In another interview with a local Argentinian media, Radio Network, the leader of the MAS party estimated that "at least 1000 leaders will attend" and that the Argentinian government will help with the issue of security.
"We call the leaders of the MAS of the 9 departments to a meeting on December 29 in Buenos Aires, to evaluate and organize the big meeting where we will elect our candidates for the next elections."
According to Argentinian media, the event would take place in Oran or Salvador Mazza, two localities in the Salta region, close to the border with Bolivia.
On the situation in his country, Morales considered that "what hurts the most from the coup are the dead" and the "destruction of the economy." He referred to the OAS report on the Oct. 20 elections, and considered that "it does not speak of fraud but of irregularities," while stating that opposition to his political project is "the hatred against the Indigenous community and the industrialization of the lithium" which he promoted as president. "Here the problem is the Indigenous vote," he said, and remarked that "the coup was to the lithium."
Regarding the possible candidates, he said that "there are many" and mentioned the names of former Foreign Ministers, Diego Pary and David Choquehuanca, the former Minister of Economy, Luis Arce and the young politician Andronico Rodriguez, according to the interview with the Bolivian radio station.

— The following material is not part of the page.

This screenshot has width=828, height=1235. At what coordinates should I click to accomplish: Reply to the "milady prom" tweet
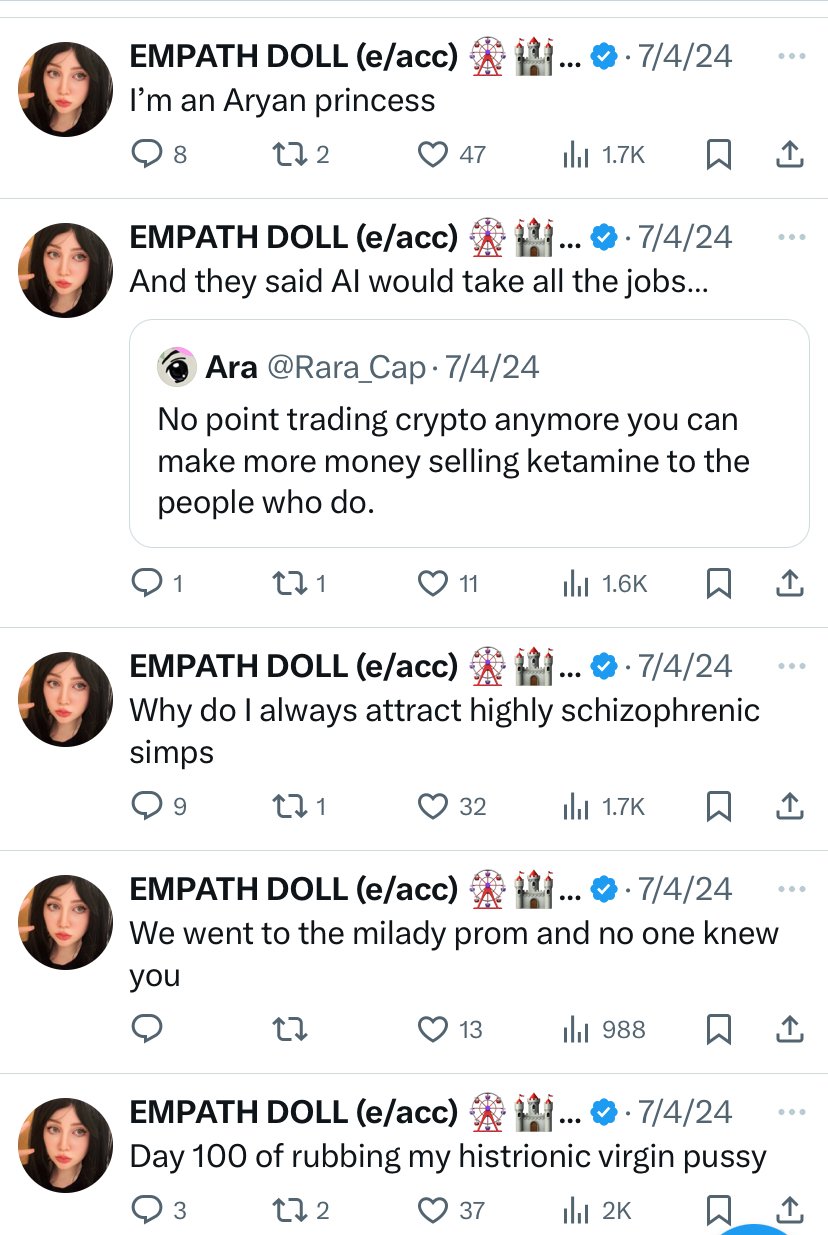pyautogui.click(x=148, y=1028)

Morales was appointed campaign manager of his party, a task he exercises from Argentina, where he arrived last Dec.12 and asked to be accepted as a political refugee.
The indigenous leader resigned on Nov. 10 after protests that accused him of alleged fraud in the elections of Oct. 20 and which were led by the right-wing opposition, the civic committees and which ended in a coup d'etat after pressure from the armed forces and the intervention of the Organization of American States (OAS).